How do I tune the JVM performance for Ice applications?

Ice produces many short-lived objects during request processing, so giving some thought to how the Java run-time garbage collection works is worthwhile. There are many documents available on the internet that discuss performance tuning as well as memory and garbage collection of the Java virtual machine (JVM). We'll summarize some of the relevant issues here.

There are basically two ways you can alter the JVM's behavior to improve performance. Firstly, you can influence memory use by changing how memory is allocated and organized by the JVM. Secondly, you can influence how garbage collection is performed. (A third mechanism, just-in-time (JIT) compilation, increases performance by compiling the byte-code of frequently-used methods to native code; however, JIT is enabled by default and is not tunable, so we ignore it for this discussion.) This discussion focuses on the Sun Java HotSpot JVM; other JVMs may provide similar options or additional tuning features.

First, let's consider how objects are allocated and destroyed. The HotSpot JVM implements a multi-generational garbage collector. New objects are initially allocated in a young generation space. After a while, an object that survives collections in the young generation space is moved to the tenured generation space. When a collection occurs on the young generation space, it is called a minor collection.
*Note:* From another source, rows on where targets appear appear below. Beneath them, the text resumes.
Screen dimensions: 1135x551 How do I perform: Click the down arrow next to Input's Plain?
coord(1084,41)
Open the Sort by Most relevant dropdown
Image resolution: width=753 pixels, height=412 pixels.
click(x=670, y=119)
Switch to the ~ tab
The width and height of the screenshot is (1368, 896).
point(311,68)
If there isn't sufficient free memory in the tenured generation space, a major collection occurs. Major collections are relatively expensive as they involve all live objects.

The young generation space is optimized for objects that have short life times. If your application creates lots of objects that live for a relatively short time, you can decrease the frequency of collections in the young generation space by increasing the amount of memory allocated to it. Unfortunately, this can also increase the time it takes for the young generation collection to complete. Optimal performance will involve getting the young generation to the "right" size.

A few additional notes on the young generation space:

  • If you are setting an upper bound for the Java heap (see the -Xmx option), you need to be careful not to set the young generation space to more than half of the upper bound. This is especially important when using the serial collector (the default garbage collector on single-CPU machines). With the serial collector, the JVM reserves enough memory in the tenured generation space to ensure that a minor collection will succeed when the young generation is full of live objects. However, if there is not enough memory available in the tenured generation space, a full collection is triggered instead.
  • There are other options that affect the behavior of collections in the young generation space, such as configuring the survivor space ratios. We won’t discuss these here. However, if you want to change these options, you need to consider how Ice works before doing so.

By default, the tenured generation is sized relative to the maximum Java heap size and the size of the young generation space. If you have somehow configured the JVM such that there insufficient tenured space, you will know because you will get java.lang.OutOfMemoryExceptions.

Apart from the young and tenured spaces, there is also a third space, known as the permanent generation space. The permanent generation space is intended for objects that live for the lifespan of the application. If your application has a large number of classes, you may want to turn on GC logging for a period of time and see if the collector collects anything in the permanent generation. If it does, you should consider increasing the size of the permanent generation space. Some useful GC logging options are:

-verbose:gc

Enable verbose GC logging.

-XX:+PrintGCDetails

Provide detailed statistics about collections.

-XX:+PrintTenuringDistribution

Give details about young generation survivor spaces and how many objects are promoted to the tenured space.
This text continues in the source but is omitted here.